The landscape is timeless; time exists only within it. To talk about time, you have to talk about relations inside the configuration space.
Asking "What happened before the Big Bang?" is revealed as a wrong question. There is no "before"; a "before" would be outside the configuration space. There was never a pre-existing emptiness into which our universe exploded. There is just this timeless mathematical object, time existing within it; and the object has a natural boundary at the Big Bang. You cannot ask "When did this mathematical object come into existence?" because there is no t outside it.
So that is Julian Barbour's proposal for the next great simplification project in physics.
(And yes, you can not only fit General Relativity into this paradigm, it actually comes out looking even more elegant than before. For which point I refer you to Julian Barbour's papers.)
Tomorrow, I'll go into some of my own thoughts and reactions to this proposal.
But one point seems worth noting immediately: I have spoken before on the apparently perfect universality of physical laws, that apply everywhere and everywhen.
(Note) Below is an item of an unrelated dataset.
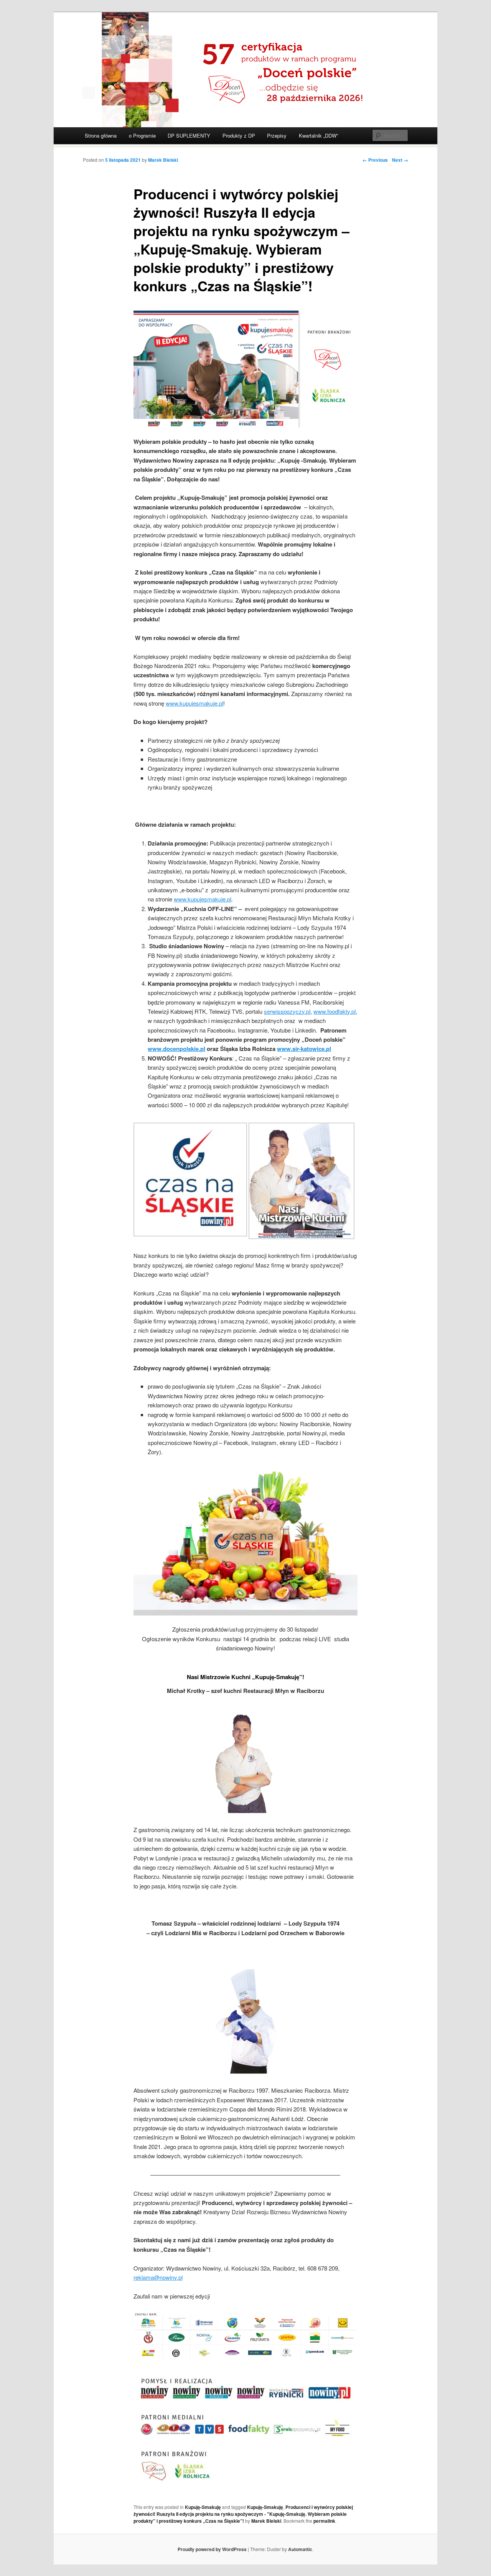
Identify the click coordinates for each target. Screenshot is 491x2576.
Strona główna (101, 135)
We have just raised this perfection to an even higher pitch: everything that exists is either perfectly global or perfectly local. There are points in configuration space that affect only their immediate neighbors in space and time; governed by universal laws of physics. Perfectly local, perfectly global. If the meaning and sheer beauty of this statement is not immediately obvious, I'll go into it tomorrow.
And a final intuition-pump, in case you haven't yet gotten timelessness on a gut level...
Think of this as a diagram of the many worlds of quantum physics. The branch points could be, say, your observation of a particle that seems to go either "left" or "right".
Looking back from the vantage point of the gold head, you only remember having been the two green heads.
So you seem to remember Time proceeding along a single line. You remember that the particle first went left, and then went right. You ask, "Which way will the particle go this time?"
You only remember one of the two outcomes that occurred on each occasion. So you ask, "When I make my next observation, which of the two possible worlds will I end up in?"
Remembering only a single line as your past, you try to extend that line into the future -
But both branches, both future versions of you, just exist. There is no fact of the matter as to "which branch you go down". Different versions of you experience both branches.
So that is many-worlds.
And to incorporate Barbour, we simply say that all of these heads, all these Nows, just exist. They do not appear and then vanish; they just are. From a global perspective, there is no answer to the question, "What time is it?" There are just different experiences at different Nows.
From any given vantage point, you look back, and remember other times—so that the question, "Why is it this time right now, rather than some other time?" seems to make sense. But there is no answer.
When I came to this understanding, I forgot the meaning that Time had once held for me.
Time has dissolved for me, has been reduced to something simpler that is not itself timeful.
I can no longer conceive that there might really be a universal time, which is somehow "moving" from the past to the future. This now seems like nonsense.
Something like Barbour's timeless physics has to be true, or I'm in trouble: I have forgotten how to imagine a universe that has "real genuine time" in it.